Janine took over the driving, enjoying the way the big suburban felt on the highway.

The Burg New York

Slim Easy

“Yeah?” Slim said. He held the cell phone to his ear, the other hand on the steering wheel.

Sin Q,” Sin Q said in his ear. “I got a little tip. A guy I know down in Florida gets a call from a small time drug dealer up in The Burg: Wants to know if he can handle a large amount of coke and heroin that is about to be southbound. Says to my friend, he can make it come right to him. My friend says he’s a little overextended right now. He does not want to spook the guy, you see?
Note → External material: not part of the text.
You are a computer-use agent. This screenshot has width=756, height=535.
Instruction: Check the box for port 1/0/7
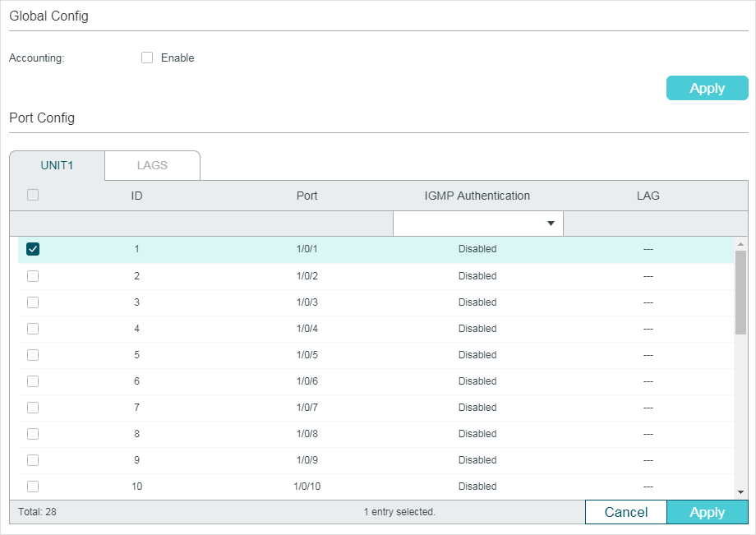pyautogui.click(x=33, y=408)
Hangs up, calls me.  What I want for you to do is go back there and talk to the other guy… Richard Dean… Rich to his friends… He thinks he’s something too. Even has a couple bodyguards,” Sin Q laughed.

Slim joined him. “On my way and Sharp’s place is taken care of. I had to clean up a little mess across the street. Could not be avoided,” Slim said. “Got hot just as I was leaving, but I left nothing.”

“I appreciate that, Slim,” Sin Q said. He gave Slim the address for Richard Dean. “You are on your way?” he asked.

“I’m on my way,” Slim said and clicked off.

He had just taken care of the stuff from Sharp’s house: He pointed the car back toward route three and The Burg, set the cruise control and settled back into the seat.